Cependant, elle précise que « les parents sont censés bénéficier d’un droit d’usage sur l’épargne de l’enfant ». Ce droit d’usage dont peuvent bénéficier les parents correspond aux intérêts du Livret A . Ils peuvent tout à fait aller y puiser. Mais une condition existe: ils sont supposés utiliser cet argent uniquement pour les besoins de l’enfant. Des frais liés à sa santé, son éducation ou son alimentation. « S’ils l’utilisent pour leurs besoins personnels, l’enfant pourra là encore leur demander des comptes à sa majorité. Et le cas échéant, les condamner à le rembourser », affirme Aude Poulain de Saint-Père.

La banque peut-elle être tenue responsable?

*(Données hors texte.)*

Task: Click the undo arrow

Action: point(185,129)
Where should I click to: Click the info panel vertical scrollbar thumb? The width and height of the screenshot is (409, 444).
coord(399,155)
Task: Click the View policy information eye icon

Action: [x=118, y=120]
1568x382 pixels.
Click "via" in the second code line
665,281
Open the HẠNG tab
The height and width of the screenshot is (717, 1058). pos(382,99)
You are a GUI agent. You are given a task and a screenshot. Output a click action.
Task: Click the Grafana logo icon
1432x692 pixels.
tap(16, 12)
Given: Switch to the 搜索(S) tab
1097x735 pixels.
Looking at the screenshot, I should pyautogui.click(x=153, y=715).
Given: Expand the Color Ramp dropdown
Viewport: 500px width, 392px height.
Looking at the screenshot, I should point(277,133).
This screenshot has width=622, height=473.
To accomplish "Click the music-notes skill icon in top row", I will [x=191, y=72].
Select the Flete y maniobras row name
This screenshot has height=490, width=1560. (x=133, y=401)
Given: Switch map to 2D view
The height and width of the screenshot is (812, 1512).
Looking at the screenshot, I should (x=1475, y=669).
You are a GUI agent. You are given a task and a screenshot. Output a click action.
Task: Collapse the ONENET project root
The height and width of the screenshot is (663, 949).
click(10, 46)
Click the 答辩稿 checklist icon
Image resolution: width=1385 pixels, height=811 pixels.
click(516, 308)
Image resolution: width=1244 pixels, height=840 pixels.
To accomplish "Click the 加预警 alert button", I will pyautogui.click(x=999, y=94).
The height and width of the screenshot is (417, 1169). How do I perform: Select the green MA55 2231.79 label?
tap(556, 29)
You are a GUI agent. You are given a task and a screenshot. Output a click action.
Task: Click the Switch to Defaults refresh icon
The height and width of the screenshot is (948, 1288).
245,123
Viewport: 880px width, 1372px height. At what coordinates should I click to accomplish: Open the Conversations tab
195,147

Enfin, elle évoque le rôle des banques dans ces situations. Peuvent-elles être tenues responsables dans des cas où des parents auraient dilapidé tout ou une partie de l’épargne de leur enfant sur le Livret A ? « On peut estimer qu’elles devraient avoir un devoir de vigilance sur les comptes de mineurs qu’elles détiennent. Et ainsi on pourrait les mettre en cause dans ce genre de situation », établit la spécialiste en droit bancaire. Pourtant, ce n’est pas ce que dit la jurisprudence.

Maître Poulain de Saint-Père cite alors un arrêt de la Cour de cassation du 11 octobre 2017 se prononçant sur une affaire de ce type. Une mère de famille avait prélevé, à son profit, la somme de 14 151,04 € sur un compte appartenant à son fils. Entre-temps, une tutelle aux biens avait été ouverte pour le mineur et le tuteur a assigné la banque en responsabilité et remboursement des sommes prélevées.

La banque avait dans un premier temps été condamnée par une Cour d’appel à payer la somme en réparation du préjudice subi par le mineur. Mais cette décision a été annulée par la Cour de cassation. « Elle a considéré que la seule chose que la banque avait à vérifier lors d’un retrait sur le Livret A d’un mineur, est que ce soit bien le représentant légal qui l’effectue », conclut l’avocate. Cette décision fait jurisprudence depuis.